London Welsh in limbo
London Welsh were left with an anxious wait after the outcome of a Rugby Football Union competition hearing into allegations they'd fielded an ineligible player in New Zealander scrumhalf Tyson Keats was deferred Tuesday.
It is understood Keats could have played as many as nine league matches this season and if the case against London Welsh is proved they could be hit with a points deduction that would effectively relegate them from the English Premiership after only a season in the top flight.
However, a three-man RFU panel, including Premiership Chief Executive Mark McCafferty, left the Exiles in limbo on Tuesday when, after several hours, they issued a statement.

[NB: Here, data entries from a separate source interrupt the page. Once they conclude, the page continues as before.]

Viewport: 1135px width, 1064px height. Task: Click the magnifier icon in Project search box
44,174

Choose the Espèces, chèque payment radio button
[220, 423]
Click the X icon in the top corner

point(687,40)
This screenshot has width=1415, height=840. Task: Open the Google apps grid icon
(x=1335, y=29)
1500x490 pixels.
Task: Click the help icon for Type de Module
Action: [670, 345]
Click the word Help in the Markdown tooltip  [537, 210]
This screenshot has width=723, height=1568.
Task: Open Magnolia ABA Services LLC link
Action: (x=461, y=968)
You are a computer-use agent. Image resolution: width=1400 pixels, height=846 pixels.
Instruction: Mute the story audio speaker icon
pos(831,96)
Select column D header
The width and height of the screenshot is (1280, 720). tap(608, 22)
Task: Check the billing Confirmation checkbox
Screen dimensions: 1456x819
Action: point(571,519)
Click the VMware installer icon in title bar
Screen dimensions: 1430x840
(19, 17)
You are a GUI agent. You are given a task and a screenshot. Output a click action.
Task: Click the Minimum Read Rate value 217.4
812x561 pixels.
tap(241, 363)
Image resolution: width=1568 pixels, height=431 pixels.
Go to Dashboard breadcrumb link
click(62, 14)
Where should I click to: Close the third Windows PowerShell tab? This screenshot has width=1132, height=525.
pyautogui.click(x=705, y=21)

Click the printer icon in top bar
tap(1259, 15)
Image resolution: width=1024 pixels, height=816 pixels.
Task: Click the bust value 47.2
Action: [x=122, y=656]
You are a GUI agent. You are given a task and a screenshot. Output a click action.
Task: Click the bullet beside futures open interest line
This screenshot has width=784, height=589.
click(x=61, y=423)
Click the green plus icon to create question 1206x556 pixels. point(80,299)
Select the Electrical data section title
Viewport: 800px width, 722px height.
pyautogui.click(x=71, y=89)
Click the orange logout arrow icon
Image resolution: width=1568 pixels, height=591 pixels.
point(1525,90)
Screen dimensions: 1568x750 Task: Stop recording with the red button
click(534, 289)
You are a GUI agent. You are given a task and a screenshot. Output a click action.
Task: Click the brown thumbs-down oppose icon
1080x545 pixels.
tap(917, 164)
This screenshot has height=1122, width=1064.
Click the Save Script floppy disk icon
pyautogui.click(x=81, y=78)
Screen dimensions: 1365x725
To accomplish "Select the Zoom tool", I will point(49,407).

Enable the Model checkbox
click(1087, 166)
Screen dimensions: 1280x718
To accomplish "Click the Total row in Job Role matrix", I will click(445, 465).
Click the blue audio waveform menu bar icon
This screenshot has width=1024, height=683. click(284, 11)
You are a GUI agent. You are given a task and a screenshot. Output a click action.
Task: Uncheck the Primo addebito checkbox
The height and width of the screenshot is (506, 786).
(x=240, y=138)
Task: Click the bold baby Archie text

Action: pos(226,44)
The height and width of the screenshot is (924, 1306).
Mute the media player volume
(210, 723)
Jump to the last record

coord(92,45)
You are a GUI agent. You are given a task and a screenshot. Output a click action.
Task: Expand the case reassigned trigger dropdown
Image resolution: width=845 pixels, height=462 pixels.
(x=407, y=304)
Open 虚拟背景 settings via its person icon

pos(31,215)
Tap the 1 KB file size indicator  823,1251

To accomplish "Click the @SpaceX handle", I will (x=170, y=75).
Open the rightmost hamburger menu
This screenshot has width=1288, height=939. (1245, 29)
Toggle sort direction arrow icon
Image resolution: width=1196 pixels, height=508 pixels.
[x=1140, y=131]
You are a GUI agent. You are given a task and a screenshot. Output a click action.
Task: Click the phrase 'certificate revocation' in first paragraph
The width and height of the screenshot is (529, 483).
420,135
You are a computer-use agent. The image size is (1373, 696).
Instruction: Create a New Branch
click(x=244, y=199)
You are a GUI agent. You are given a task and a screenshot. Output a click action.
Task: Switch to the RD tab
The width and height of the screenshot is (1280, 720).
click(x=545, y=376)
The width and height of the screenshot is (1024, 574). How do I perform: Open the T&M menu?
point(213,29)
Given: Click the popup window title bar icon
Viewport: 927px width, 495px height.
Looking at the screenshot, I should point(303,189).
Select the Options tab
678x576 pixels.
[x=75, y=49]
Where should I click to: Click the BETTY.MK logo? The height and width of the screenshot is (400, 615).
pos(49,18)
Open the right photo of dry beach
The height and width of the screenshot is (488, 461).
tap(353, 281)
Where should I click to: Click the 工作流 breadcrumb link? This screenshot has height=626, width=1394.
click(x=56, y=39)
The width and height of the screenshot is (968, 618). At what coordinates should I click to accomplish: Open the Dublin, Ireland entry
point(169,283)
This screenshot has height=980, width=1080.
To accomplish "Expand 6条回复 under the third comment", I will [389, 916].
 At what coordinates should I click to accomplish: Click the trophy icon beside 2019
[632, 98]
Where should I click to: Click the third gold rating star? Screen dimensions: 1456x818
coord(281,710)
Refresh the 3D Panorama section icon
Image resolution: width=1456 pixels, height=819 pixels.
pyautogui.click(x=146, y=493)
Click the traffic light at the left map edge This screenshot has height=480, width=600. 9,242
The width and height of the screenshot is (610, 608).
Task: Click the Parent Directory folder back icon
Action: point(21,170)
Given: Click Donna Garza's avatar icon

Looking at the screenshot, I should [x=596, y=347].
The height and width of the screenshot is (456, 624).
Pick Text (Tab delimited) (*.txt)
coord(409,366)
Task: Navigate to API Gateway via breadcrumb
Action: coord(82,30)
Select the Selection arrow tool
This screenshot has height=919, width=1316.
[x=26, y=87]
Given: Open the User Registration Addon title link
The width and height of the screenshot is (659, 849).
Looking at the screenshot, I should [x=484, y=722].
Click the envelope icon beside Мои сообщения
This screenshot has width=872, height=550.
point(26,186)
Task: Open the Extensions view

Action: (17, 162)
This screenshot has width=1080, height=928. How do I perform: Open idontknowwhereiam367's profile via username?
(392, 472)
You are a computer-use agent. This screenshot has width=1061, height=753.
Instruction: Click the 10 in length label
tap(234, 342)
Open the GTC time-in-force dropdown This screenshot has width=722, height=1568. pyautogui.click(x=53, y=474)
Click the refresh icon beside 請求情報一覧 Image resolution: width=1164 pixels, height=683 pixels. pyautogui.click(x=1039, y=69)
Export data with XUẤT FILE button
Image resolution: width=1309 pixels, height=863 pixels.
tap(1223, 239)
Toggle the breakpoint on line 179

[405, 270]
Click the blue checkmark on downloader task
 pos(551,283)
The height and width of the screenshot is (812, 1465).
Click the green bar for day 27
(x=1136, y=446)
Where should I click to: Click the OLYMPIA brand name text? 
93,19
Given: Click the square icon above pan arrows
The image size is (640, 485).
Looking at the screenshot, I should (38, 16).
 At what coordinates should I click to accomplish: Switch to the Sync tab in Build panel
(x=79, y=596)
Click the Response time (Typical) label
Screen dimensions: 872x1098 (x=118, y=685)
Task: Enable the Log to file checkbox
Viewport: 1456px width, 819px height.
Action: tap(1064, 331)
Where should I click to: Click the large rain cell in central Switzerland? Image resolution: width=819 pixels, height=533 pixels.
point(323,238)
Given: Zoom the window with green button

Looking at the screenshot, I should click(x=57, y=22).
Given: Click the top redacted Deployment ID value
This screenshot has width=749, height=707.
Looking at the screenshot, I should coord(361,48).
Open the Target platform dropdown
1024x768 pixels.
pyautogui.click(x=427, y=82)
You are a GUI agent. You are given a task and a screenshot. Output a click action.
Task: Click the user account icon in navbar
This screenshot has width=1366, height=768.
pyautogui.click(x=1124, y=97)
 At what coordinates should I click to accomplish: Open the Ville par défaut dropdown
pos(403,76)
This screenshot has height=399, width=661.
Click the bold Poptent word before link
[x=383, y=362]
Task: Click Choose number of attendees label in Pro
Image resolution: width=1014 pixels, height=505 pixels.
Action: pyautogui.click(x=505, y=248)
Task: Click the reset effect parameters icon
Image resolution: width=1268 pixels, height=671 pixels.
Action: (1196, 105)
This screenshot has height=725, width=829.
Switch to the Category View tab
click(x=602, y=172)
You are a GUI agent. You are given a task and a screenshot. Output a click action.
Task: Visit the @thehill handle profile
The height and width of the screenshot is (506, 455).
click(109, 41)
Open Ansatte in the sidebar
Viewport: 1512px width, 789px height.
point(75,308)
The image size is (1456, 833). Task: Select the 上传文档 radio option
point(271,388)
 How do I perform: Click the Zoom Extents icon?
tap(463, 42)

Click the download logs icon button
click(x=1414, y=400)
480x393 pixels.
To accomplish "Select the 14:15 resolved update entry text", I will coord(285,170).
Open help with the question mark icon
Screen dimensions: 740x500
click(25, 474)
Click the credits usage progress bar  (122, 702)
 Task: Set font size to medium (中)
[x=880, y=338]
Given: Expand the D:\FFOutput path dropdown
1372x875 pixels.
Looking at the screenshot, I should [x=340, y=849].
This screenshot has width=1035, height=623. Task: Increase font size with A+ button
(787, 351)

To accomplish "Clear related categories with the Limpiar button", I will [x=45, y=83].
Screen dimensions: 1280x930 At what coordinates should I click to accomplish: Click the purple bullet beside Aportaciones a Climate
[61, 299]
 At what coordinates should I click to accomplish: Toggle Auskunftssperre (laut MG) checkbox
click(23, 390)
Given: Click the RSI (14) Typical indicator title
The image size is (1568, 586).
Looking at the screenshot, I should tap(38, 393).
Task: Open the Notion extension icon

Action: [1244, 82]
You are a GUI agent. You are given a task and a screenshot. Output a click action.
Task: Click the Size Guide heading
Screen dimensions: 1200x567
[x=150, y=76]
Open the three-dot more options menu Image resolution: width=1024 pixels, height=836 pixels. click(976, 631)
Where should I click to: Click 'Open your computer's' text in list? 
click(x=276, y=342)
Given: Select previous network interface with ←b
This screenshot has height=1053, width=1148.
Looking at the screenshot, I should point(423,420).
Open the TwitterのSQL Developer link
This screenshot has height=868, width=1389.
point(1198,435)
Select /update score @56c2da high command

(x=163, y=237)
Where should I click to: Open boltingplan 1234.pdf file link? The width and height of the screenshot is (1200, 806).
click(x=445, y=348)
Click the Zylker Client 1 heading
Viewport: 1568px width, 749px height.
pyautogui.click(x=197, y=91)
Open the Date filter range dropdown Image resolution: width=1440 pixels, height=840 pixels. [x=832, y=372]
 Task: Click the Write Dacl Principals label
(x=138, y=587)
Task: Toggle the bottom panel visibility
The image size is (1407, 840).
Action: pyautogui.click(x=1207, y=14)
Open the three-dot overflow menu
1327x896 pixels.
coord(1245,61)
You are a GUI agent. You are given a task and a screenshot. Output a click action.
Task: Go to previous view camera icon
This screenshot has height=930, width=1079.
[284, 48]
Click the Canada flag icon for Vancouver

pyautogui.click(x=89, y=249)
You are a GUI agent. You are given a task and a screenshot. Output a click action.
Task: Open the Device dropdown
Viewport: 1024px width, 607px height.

"The decision of an RFU Competition Hearing into charges that London Welsh fielded an ineligible player, Tyson Keats, in a number of Premiership matches this season, has been deferred," read the statement.
"The panel of Jeremy Summers [chairman], Mark McCafferty and Peter Budge will now consider their decision which will be communicated in due course."
London Welsh are currently engaged in a fight to avoid relegation alongside Sale and London Irish, with only the bottom club at the end of the regular season relegated.
They are three points above bottom club Sale and two behind 10th-placed Irish with five league games left.
London Welsh provided a record seven players for the victorious British and Irish Lions tour of New Zealand in 1971, including captain John Dawes as well as Wales greats JPR Williams, Gerald Davies, Mervyn Davies and John Taylor, now the club's managing director.
But, having been wary of full-time professionalism after Rugby Union became an 'open' game in the 1990s, London Welsh made their first appearance in the Premiership this season.
However, promotion was not confirmed until after last term following the club's appeal against a RFU ruling they'd contravened Premiership entry criteria in not having primacy of tenure at Oxford United football club's Kassam Stadium.
But an appeal saw the club argue successfully the criteria contravened European Union and domestic competition laws, and north-east side Newcastle were relegated having finished bottom of the Premiership.
Welsh are playing at the Kassam, some 50 miles away from their base in Richmond, south-west London, as their home ground of Old Deer Park does not satisfy Premiership regulations.